On May 20, 2020, the National Treasury Cabinet Secretary Ukur Yatani revealed the devastating impact of the government's Covid-19 containment measures on the labour market. A new survey conducted by the Kenya National Bureau of Statistics showed that nearly half of Kenyans have lost their jobs since March, when the country recorded its first Covid-19 case.

The survey, which was conducted between May 2 and May 9, found that 49.9% of workers in the informal sector had been asked to stay away or found themselves locked out by their employers following the government's directives. These measures included the banning of all passenger flights, temporary closure of bars, suspension of learning in all education institutions, dusk-to-dawn curfew, and cessation of movement in and out of some high-risk areas.

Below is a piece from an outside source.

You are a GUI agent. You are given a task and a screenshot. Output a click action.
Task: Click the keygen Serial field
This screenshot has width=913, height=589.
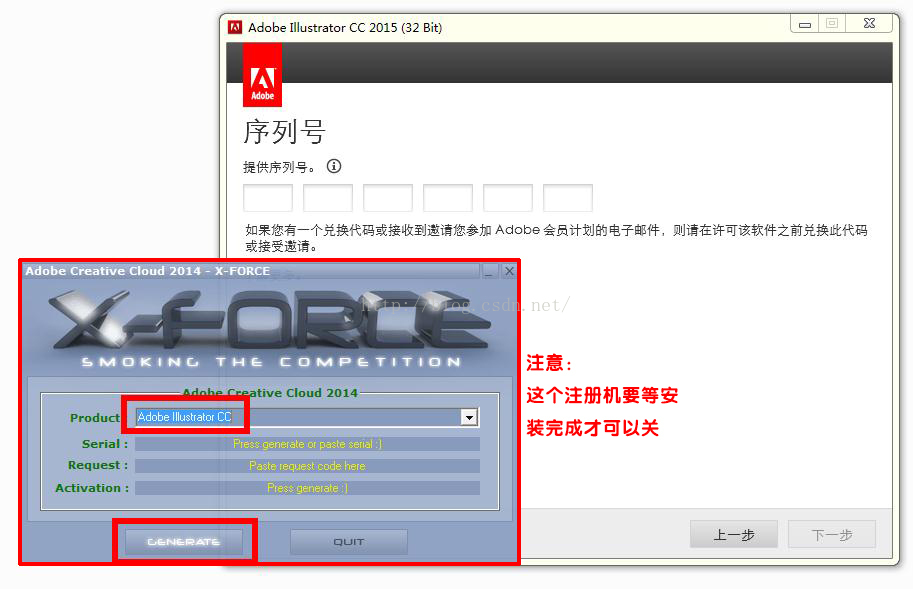click(307, 444)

According to Mr. Yatani, these measures and the looming uncertainty about the disease have had knock-on effects on businesses and workers' incomes. 'Expectedly, a number of business owners have introduced several cost-cutting measures aimed at ensuring that their businesses remain afloat,' he said. 'The enterprises have had to delay investments, purchases of goods and hiring of workers, while others have resorted to salary cuts for their employees, temporary layoffs, and in some cases, total closure.'

The survey also found that women have been most affected by the jobs downturn, with about 65.3% of male respondents reporting they were in the labour force, compared to more than half (51.2%) of female respondents who were outside the labour force.

As the country continues to register more coronavirus cases and tougher measures are announced periodically, uncertainty about jobs is growing. 'Nine out of 10 persons who were absent from work due to stay-away or lock-down guidelines were not sure when they would return to work,' the report said.

The survey also revealed that income stoppage has curtailed their financial ability to cater for their health, transport, and housing needs. On average, the cost of transport rose by 51.7%, with Migori County recording the highest jump and Turkana having the least.